* [Your task]:
Copy exactly the line that contains "Prix des jalons de l'événement mystère" plus all remaining lines of the data, and leave out every line before it.
[[ Extracted records open ]]
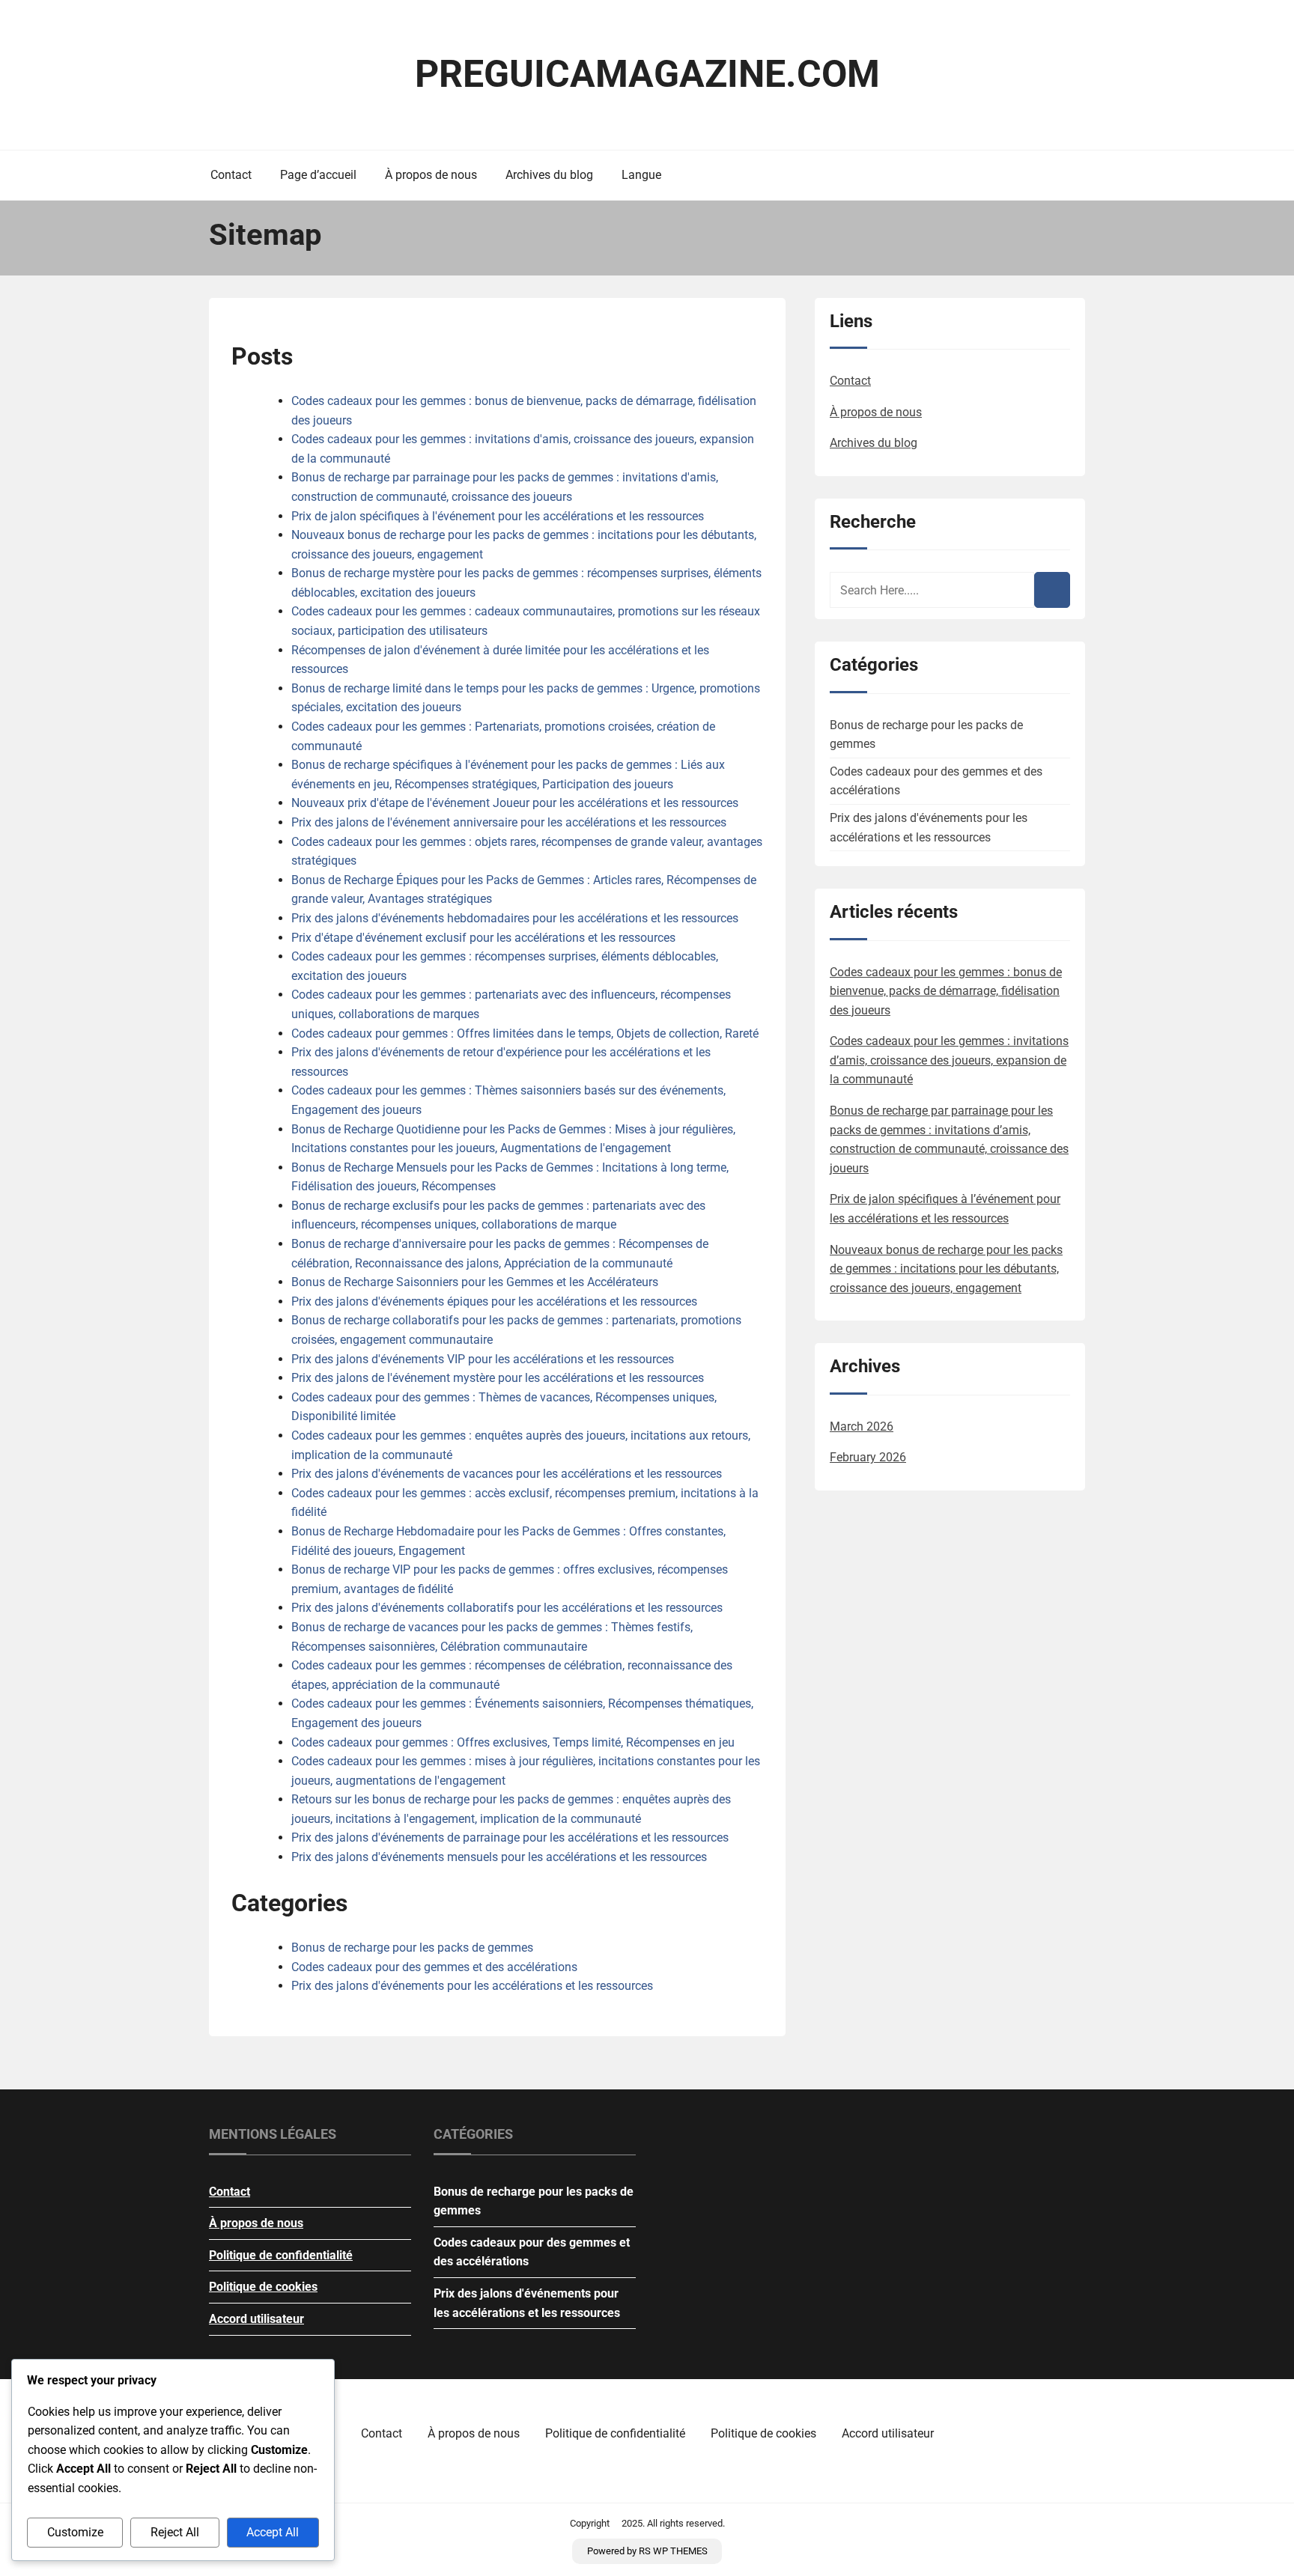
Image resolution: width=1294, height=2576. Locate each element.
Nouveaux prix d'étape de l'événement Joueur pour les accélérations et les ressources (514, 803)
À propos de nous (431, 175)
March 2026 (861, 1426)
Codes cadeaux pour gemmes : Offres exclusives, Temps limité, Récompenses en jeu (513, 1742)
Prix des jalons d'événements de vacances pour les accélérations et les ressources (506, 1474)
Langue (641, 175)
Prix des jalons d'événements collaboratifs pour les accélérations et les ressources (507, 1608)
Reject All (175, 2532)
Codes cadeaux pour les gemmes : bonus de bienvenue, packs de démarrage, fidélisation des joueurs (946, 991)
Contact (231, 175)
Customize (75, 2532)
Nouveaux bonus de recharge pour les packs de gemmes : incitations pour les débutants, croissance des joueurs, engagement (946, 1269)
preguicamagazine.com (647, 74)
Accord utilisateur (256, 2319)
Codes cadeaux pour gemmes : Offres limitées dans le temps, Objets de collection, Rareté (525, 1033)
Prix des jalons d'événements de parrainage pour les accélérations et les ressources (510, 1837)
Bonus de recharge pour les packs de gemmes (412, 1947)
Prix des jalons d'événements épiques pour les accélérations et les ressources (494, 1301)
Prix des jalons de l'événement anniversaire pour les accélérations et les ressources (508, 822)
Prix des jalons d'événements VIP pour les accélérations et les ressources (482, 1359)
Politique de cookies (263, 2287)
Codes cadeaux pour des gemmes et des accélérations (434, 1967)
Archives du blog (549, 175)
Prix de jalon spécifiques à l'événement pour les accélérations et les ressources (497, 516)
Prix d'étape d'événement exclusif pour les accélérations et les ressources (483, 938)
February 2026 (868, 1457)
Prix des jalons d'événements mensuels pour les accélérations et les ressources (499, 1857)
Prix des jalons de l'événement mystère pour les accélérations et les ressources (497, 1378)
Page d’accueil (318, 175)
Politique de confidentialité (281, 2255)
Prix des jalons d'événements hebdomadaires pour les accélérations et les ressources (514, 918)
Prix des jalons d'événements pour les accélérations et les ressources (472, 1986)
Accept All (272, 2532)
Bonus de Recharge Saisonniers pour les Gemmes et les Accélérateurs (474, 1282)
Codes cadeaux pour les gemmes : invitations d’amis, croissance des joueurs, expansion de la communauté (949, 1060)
[[ Extracted records closed ]]
* [Reply to the exercise]:
Prix des jalons de l'événement mystère pour les accélérations et les ressources (497, 1378)
Page d’accueil (318, 175)
Politique de confidentialité (281, 2255)
Prix des jalons d'événements hebdomadaires pour les accélérations et les ressources (514, 918)
Prix des jalons d'événements pour les accélérations et les ressources (472, 1986)
Accept All (272, 2532)
Bonus de Recharge Saisonniers pour les Gemmes et les Accélérateurs (474, 1282)
Codes cadeaux pour les gemmes : invitations d’amis, croissance des joueurs, expansion de la communauté (949, 1060)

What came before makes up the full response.